This creates unnecessary extra closures - >(0) already creates a curried version ![]()
This has to allocate the resulting mask, which is potentially slower (since it has to iterate twice, once to create the mask and once to find the indices).
julia> using BenchmarkTools
julia> @btime intersect(findall(x -> x>0,$A), findall(x -> x>0,$B))
885.417 ns (19 allocations: 1.84 KiB)
1-element Array{CartesianIndex{2},1}:
CartesianIndex(3, 3)
julia> @btime intersect(findall(>(0),$A), findall(>(0),$B))
868.421 ns (18 allocations: 1.83 KiB)
1-element Array{CartesianIndex{2},1}:
CartesianIndex(3, 3)
julia> greater0(A,B) = findall((A .> 0) .& (B .> 0))
greater0 (generic function with 1 method)
julia> @btime greater0($A,$B)
112.854 ns (3 allocations: 240 bytes)
1-element Array{CartesianIndex{2},1}:
CartesianIndex(3, 3)
If you want to go for speed, something like this might be best, which stays fast even with huge arrays:
julia> findGreater0(A,B) = [ idx for idx in CartesianIndices(A) if @inbounds (A[idx] > 0 && B[idx] > 0) ]
findGreater0 (generic function with 1 method)
julia> A = repeat(-1:1',1,3)
3×3 Array{Int64,2}:
-1 -1 -1
0 0 0
1 1 1
julia> B = A';
julia> @btime findGreater0($A,$B)
93.085 ns (3 allocations: 240 bytes)
1-element Array{CartesianIndex{2},1}:
CartesianIndex(3, 3)
julia> B = copy(A'); # manifest the adjoint
julia> @btime findGreater0($A,$B)
95.364 ns (3 allocations: 240 bytes) # staying fast!
1-element Array{CartesianIndex{2},1}:
CartesianIndex(3, 3)
julia> A = zeros(Int,10000,10000);
julia> A[1,:] .= -1;
julia> A[end,:] .= 1;
julia> B = A';
julia> @btime greater0($A,$B)
1.230 s (5 allocations: 11.93 MiB)
1-element Array{CartesianIndex{2},1}:
CartesianIndex(10000, 10000)
julia> @btime findGreater0($A,$B)
116.800 ms (3 allocations: 240 bytes)
1-element Array{CartesianIndex{2},1}:
CartesianIndex(10000, 10000)
Julias Adjoint is lazy, so that’s why creating and iterating the bitmask becomes very sluggish - the memory is not accessed in an optimal manner. Iterating with CartesianIndices skips that problem entirely.
Manifesting the adjoint makes it almost as fast as the generator version - the difference being the extra iteration that has to be done as well as the big allocation (that might not be possible if we run out of memory):
julia> B = copy(A'); # manifest the adjoint (10000x10000 array)
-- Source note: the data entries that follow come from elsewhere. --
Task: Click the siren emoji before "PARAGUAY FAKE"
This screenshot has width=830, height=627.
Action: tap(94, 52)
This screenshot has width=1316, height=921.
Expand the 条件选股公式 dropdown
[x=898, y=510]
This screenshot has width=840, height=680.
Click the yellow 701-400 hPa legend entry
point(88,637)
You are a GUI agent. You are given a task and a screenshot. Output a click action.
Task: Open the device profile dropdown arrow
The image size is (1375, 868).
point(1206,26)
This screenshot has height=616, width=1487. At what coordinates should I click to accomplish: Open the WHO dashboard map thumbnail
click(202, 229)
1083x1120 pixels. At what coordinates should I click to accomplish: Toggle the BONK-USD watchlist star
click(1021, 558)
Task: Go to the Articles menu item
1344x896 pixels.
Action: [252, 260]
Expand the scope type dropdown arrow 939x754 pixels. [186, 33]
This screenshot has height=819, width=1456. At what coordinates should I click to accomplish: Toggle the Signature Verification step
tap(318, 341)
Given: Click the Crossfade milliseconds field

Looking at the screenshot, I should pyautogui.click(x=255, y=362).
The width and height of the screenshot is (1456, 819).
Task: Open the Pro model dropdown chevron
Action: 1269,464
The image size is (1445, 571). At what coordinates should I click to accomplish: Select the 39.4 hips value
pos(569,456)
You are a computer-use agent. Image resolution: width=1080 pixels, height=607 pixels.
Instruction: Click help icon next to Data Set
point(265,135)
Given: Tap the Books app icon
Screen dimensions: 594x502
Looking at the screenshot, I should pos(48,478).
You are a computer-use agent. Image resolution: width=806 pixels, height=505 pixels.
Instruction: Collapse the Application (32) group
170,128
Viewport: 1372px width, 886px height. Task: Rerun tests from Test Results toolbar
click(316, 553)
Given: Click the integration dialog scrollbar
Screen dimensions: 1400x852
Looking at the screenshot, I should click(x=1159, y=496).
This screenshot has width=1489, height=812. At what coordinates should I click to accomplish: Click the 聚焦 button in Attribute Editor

julia> @btime greater0($A,$B)
128.834 ms (5 allocations: 11.93 MiB)
1-element Array{CartesianIndex{2},1}:
CartesianIndex(10000, 10000)
Note that there’s not really much more that could be done here - since we don’t know when the condition will be true, SIMD will be a little hard to do since it’s effectively a coin flip whether or not a given index will be included or not.